Exercise objective: Only one stretch of the data below should be repeated: the lines from the line containing "Given: Click the" through the line containing "1456x819 pixels.", inclusive, exactly as they are.

Dataset entries:
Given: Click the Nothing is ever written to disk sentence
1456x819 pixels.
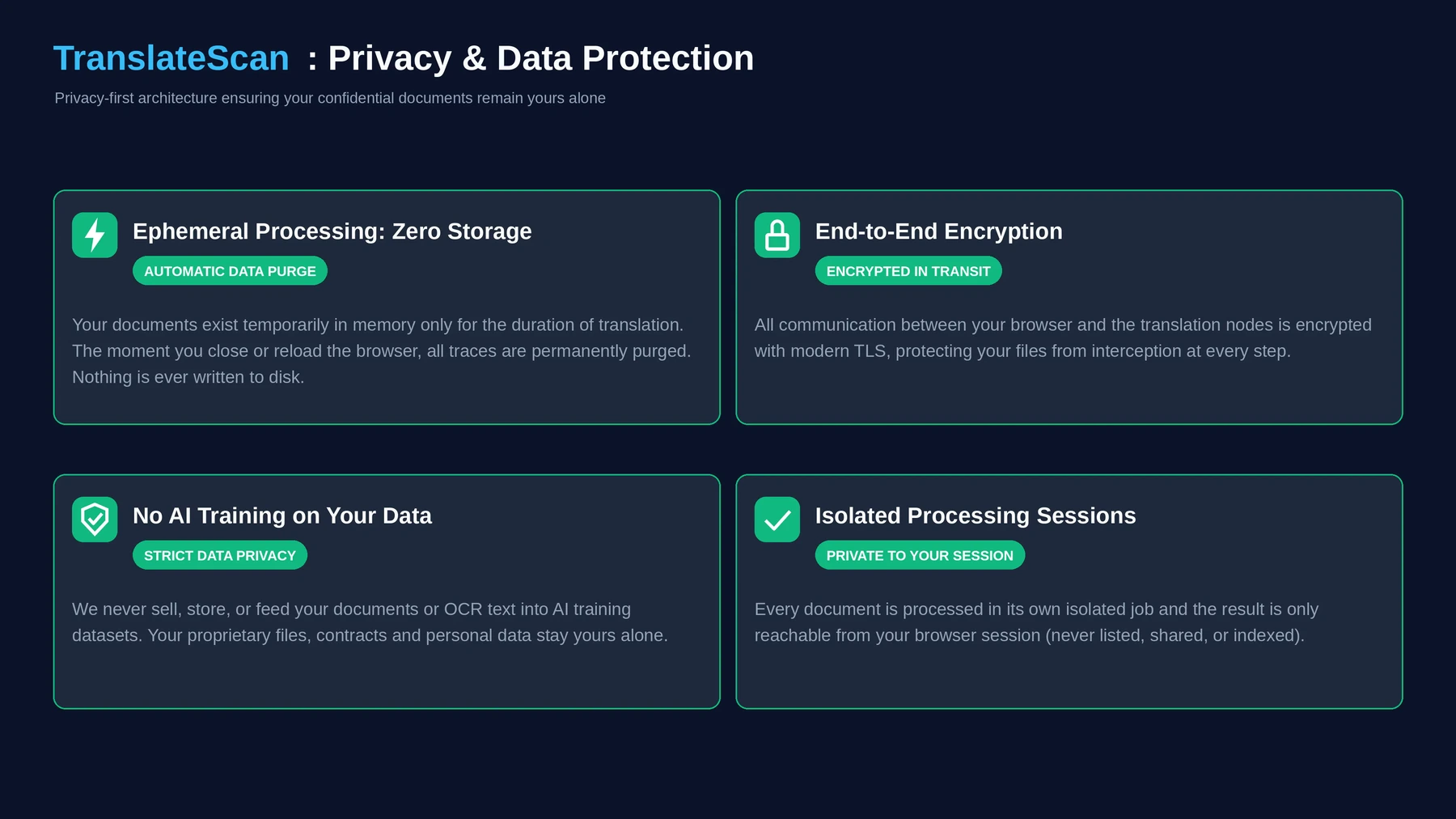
==
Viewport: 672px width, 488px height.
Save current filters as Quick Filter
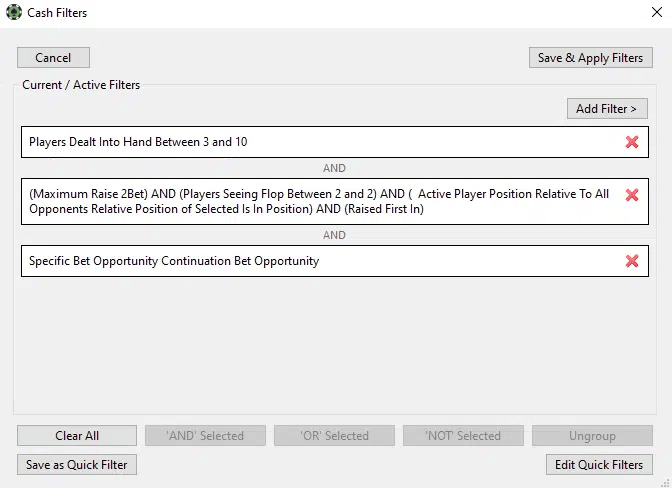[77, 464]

Answer space:
Given: Click the Nothing is ever written to disk sentence
1456x819 pixels.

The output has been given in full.